Developers are doing more testing, according to a recent JetBrains report on the State of Developer Ecosystems.
The percentage of developers who test has gone up from 85% last year to 95% in 2024. The proportion of developers who are doing unit tests, integration tests and end-to-end tests also rose.
However, only 18% are using artificial intelligence in the testing software they use.
The survey also looked at whether AI provides people with more time to code. Users overwhelmingly say that saving time and doing things faster are the top benefits of using AI tools for development.
Sixty-five percent said they spend more than half of their work time coding, up from 57% in 2023. Half of those that use these tools save at least 2 hours a week. In contrast, 4% say they don’t save any time per week due to using these tools, and another 46% save no more than 2 hours a week.
It’s worth noting that only 23% say using AI tools for coding actually improves the quality of the code and solutions being created.
It also seems that previous estimates of GitHub Copilot use may have been overstated.
In 2024, JetBrains asked specifically if people had used specific AI tools for coding and other development activities. When asked this way instead of about use for any purposes, GitHub Copilot usage fell from 46% to 26% and ChatGPT use fell from 70% to 49%.
The above section was written by Lawrence Hecht, TNS Analyst.
Weaviate Offers Hosted Embedded Service for AI Applications
Vector database company Weaviate launched a new hosted embedding service for AI applications this month. Called Weaviate Embeddings, the service supports both open source and proprietary embedding models. It gives developers full control over their embeddings, allowing them to switch between models. Also, it does not have a rate limit on embeddings per second in production environments.
The service is hosted in Weaviate Cloud and runs on GPUs.
Tabnine Feature Flags Unlicensed Code in AI-Generated Software
Tabnine, creator of the original AI code assistant, introduced a feature called Code Provenance and Attribution that checks AI-generated code to see if there are potential IP or copyright issues with the code.
It checks the code against publicly visible GitHub code and flags any matches. The code checker references the source repository, as well as the license type, which makes it easy for a developer to determine if it can be used based on the organization’s specific standards and requirements.
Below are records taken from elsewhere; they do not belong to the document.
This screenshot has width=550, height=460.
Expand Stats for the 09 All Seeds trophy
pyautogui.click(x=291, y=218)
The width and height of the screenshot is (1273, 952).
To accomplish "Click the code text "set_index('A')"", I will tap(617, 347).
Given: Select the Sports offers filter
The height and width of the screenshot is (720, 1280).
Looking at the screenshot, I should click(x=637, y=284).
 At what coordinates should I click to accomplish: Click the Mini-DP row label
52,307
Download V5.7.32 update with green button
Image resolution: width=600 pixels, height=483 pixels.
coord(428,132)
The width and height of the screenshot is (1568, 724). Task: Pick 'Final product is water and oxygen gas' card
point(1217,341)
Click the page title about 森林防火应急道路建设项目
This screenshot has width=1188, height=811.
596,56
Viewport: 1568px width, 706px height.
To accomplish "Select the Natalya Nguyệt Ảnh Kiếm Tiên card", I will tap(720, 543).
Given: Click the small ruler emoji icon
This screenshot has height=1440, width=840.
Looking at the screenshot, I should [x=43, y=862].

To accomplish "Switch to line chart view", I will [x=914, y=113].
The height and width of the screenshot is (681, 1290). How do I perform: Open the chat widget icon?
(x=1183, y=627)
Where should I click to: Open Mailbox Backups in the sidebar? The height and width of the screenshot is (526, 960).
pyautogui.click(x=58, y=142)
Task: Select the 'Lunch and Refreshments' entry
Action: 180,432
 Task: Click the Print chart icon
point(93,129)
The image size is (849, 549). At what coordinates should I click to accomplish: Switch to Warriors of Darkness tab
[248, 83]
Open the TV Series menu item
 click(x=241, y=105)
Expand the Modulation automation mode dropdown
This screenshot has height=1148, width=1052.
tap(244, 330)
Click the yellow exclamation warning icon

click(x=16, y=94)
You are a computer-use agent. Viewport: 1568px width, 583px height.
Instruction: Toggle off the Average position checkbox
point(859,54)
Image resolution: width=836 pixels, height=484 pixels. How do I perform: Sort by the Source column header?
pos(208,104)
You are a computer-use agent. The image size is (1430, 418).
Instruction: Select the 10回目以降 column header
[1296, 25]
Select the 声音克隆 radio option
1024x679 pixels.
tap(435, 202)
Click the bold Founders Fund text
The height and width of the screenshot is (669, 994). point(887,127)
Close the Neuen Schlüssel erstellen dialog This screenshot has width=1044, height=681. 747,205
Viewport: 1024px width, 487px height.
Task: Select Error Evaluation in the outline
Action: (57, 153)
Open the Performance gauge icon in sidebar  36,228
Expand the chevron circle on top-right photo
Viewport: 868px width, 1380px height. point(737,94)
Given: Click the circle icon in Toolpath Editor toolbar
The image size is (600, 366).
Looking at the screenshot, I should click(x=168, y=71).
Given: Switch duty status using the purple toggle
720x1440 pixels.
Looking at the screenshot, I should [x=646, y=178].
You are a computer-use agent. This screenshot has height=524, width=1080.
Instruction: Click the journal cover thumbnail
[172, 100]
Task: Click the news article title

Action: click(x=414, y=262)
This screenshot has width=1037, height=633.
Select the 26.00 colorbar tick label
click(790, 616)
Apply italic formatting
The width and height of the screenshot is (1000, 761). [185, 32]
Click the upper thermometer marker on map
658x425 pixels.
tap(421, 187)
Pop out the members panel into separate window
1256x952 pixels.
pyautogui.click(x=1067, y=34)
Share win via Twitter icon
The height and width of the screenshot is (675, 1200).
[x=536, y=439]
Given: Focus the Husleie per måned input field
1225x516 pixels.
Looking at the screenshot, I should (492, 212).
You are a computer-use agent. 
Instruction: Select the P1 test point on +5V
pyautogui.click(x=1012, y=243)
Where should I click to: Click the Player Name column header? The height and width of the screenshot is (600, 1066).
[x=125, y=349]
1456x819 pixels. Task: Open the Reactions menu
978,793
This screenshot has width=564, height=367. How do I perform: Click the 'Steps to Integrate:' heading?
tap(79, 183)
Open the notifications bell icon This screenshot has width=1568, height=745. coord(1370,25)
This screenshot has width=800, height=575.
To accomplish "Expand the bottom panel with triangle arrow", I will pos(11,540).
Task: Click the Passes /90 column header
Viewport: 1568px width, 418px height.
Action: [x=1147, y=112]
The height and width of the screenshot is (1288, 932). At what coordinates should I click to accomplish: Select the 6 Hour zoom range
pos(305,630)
Tabnine soon expects to add the capability to allow users to identify specific repos, such as those maintained by competitors, and then have Tabnine check generated code against them as well. It also plans to add censorship capability, allowing Tabnine administrators to remove matching code before it is displayed to the developer.
Right now, Code Provenance and Attribution are in private preview and open to any Tabnine enterprise customs. It works on all available models.
Google Launches Gemini 2.0 Flash and Javascript/Python Code Assistant
Google has updated its Gemini Flash model. Gemini Flash 2.0 is twice as fast as 1.5 Pro, the company said. It also introduced Multimodal live API for building dynamic applications with both real-time audio and video streaming, according to the blog post.
Developers can use Gemini 2.0 Flash to generate responses that can include text, audio and images through an API call. Gemini 2.0 Flash can be accessed using the Gemini API in Google AI Studio and Vertex AI. Right now it’s experimental, but general availability is expected next year.
Gemini 2.0 is trained to use tools, which Google noted is a foundational capability for building AI agentic “experiences.” It can natively call tools like Google Search and code execution in addition to custom third-party functions via function calling.
Using Google Search natively as a tool leads to more factual and comprehensive answers and increases traffic to publishers, the post added.
“Multiple searches can be run in parallel leading to improved information retrieval by finding more relevant facts from multiple sources simultaneously and combining them for accuracy,” the post stated.
Google also introduced an experimental AI-powered code agent called Jules, which can handle Python and Javascript coding tasks.
“Working asynchronously and integrated with your GitHub workflow, Jules handles bug fixes and other time-consuming tasks while you focus on what you actually want to build,” the post stated. “Jules creates comprehensive, multistep plans to address issues, efficiently modifies multiple files, and even prepares pull requests to land fixes directly back into GitHub.”
Right now Jules is available for a “select group of trusted testers,” but plans are to make it available for other developers in early 2025.
Finally, there is a trusted tester program developers can join to try out the Colab data science agent. It allows developers to describe their analysis goals in plain language, and then it builds a Colab notebook. It’s expected to be more widely available in the first half of 2025.